- Instructions to follow -
The reply must contain all of the records, unchanged.

- Provided material -
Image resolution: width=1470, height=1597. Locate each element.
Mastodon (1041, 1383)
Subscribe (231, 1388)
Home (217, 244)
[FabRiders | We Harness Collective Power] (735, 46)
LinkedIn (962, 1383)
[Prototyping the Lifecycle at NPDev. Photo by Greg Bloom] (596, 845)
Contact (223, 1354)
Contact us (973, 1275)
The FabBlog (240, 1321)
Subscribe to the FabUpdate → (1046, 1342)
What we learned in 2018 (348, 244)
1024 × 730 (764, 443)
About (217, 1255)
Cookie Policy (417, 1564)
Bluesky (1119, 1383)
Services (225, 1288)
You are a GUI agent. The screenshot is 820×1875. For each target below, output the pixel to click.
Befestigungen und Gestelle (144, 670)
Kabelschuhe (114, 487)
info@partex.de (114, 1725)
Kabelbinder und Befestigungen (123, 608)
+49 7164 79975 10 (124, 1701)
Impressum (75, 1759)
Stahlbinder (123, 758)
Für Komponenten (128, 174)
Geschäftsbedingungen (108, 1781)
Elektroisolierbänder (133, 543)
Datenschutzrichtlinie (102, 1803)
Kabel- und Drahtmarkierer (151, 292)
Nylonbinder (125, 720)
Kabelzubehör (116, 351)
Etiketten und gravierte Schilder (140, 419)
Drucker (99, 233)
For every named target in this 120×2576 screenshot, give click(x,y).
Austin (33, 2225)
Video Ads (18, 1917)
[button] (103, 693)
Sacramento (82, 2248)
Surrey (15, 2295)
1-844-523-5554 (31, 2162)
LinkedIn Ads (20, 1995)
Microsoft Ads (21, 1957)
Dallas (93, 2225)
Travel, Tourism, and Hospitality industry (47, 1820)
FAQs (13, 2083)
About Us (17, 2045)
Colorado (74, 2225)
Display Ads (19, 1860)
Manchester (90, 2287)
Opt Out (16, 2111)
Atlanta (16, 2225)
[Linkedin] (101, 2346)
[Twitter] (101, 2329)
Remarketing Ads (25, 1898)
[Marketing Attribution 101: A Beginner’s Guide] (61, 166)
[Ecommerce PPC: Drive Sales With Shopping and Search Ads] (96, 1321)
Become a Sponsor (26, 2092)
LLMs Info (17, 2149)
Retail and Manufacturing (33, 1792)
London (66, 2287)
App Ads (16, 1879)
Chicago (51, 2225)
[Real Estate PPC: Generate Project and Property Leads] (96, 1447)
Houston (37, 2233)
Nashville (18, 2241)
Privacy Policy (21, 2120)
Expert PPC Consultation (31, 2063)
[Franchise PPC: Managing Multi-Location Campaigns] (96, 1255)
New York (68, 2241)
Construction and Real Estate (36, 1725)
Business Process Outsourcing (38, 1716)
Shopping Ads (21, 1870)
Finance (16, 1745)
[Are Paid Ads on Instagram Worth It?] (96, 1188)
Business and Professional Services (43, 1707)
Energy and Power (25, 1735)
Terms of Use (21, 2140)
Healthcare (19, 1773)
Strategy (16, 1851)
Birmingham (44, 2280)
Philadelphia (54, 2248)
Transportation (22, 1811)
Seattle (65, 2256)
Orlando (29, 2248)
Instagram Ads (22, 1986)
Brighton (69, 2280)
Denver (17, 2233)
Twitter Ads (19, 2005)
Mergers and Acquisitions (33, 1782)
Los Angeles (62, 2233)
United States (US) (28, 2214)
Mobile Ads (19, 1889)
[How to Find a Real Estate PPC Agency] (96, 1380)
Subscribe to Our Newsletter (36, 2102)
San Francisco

- Result -
Image resolution: width=1470, height=1597. Locate each element.
Mastodon (1041, 1383)
Subscribe (231, 1388)
Home (217, 244)
[FabRiders | We Harness Collective Power] (735, 46)
LinkedIn (962, 1383)
[Prototyping the Lifecycle at NPDev. Photo by Greg Bloom] (596, 845)
Contact (223, 1354)
Contact us (973, 1275)
The FabBlog (240, 1321)
Subscribe to the FabUpdate → (1046, 1342)
What we learned in 2018 (348, 244)
1024 × 730 (764, 443)
About (217, 1255)
Cookie Policy (417, 1564)
Bluesky (1119, 1383)
Services (225, 1288)
You are a GUI agent. The screenshot is 820×1875. For each target below, output the pixel to click.
Befestigungen und Gestelle (144, 670)
Kabelschuhe (114, 487)
info@partex.de (114, 1725)
Kabelbinder und Befestigungen (123, 608)
+49 7164 79975 10 (124, 1701)
Impressum (75, 1759)
Stahlbinder (123, 758)
Für Komponenten (128, 174)
Geschäftsbedingungen (108, 1781)
Elektroisolierbänder (133, 543)
Datenschutzrichtlinie (102, 1803)
Kabel- und Drahtmarkierer (151, 292)
Nylonbinder (125, 720)
Kabelzubehör (116, 351)
Etiketten und gravierte Schilder (140, 419)
Drucker (99, 233)
For every named target in this 120×2576 screenshot, give click(x,y).
Austin (33, 2225)
Video Ads (18, 1917)
[button] (103, 693)
Sacramento (82, 2248)
Surrey (15, 2295)
1-844-523-5554 (31, 2162)
LinkedIn Ads (20, 1995)
Microsoft Ads (21, 1957)
Dallas (93, 2225)
Travel, Tourism, and Hospitality industry (47, 1820)
FAQs (13, 2083)
About Us (17, 2045)
Colorado (74, 2225)
Display Ads (19, 1860)
Manchester (90, 2287)
Opt Out (16, 2111)
Atlanta (16, 2225)
[Linkedin] (101, 2346)
[Twitter] (101, 2329)
Remarketing Ads (25, 1898)
[Marketing Attribution 101: A Beginner’s Guide] (61, 166)
[Ecommerce PPC: Drive Sales With Shopping and Search Ads] (96, 1321)
Become a Sponsor (26, 2092)
LLMs Info (17, 2149)
Retail and Manufacturing (33, 1792)
London (66, 2287)
App Ads (16, 1879)
Chicago (51, 2225)
[Real Estate PPC: Generate Project and Property Leads] (96, 1447)
Houston (37, 2233)
Nashville (18, 2241)
Privacy Policy (21, 2120)
Expert PPC Consultation (31, 2063)
[Franchise PPC: Managing Multi-Location Campaigns] (96, 1255)
New York (68, 2241)
Construction and Real Estate (36, 1725)
Business Process Outsourcing (38, 1716)
Shopping Ads (21, 1870)
Finance (16, 1745)
[Are Paid Ads on Instagram Worth It?] (96, 1188)
Business and Professional Services (43, 1707)
Energy and Power (25, 1735)
Terms of Use (21, 2140)
Healthcare (19, 1773)
Strategy (16, 1851)
Birmingham (44, 2280)
Philadelphia (54, 2248)
Transportation (22, 1811)
Seattle (65, 2256)
Orlando (29, 2248)
Instagram Ads (22, 1986)
Brighton (69, 2280)
Denver (17, 2233)
Twitter Ads (19, 2005)
Mergers and Acquisitions (33, 1782)
Los Angeles (62, 2233)
United States (US) (28, 2214)
Mobile Ads (19, 1889)
[How to Find a Real Estate PPC Agency] (96, 1380)
Subscribe to Our Newsletter (36, 2102)
San Francisco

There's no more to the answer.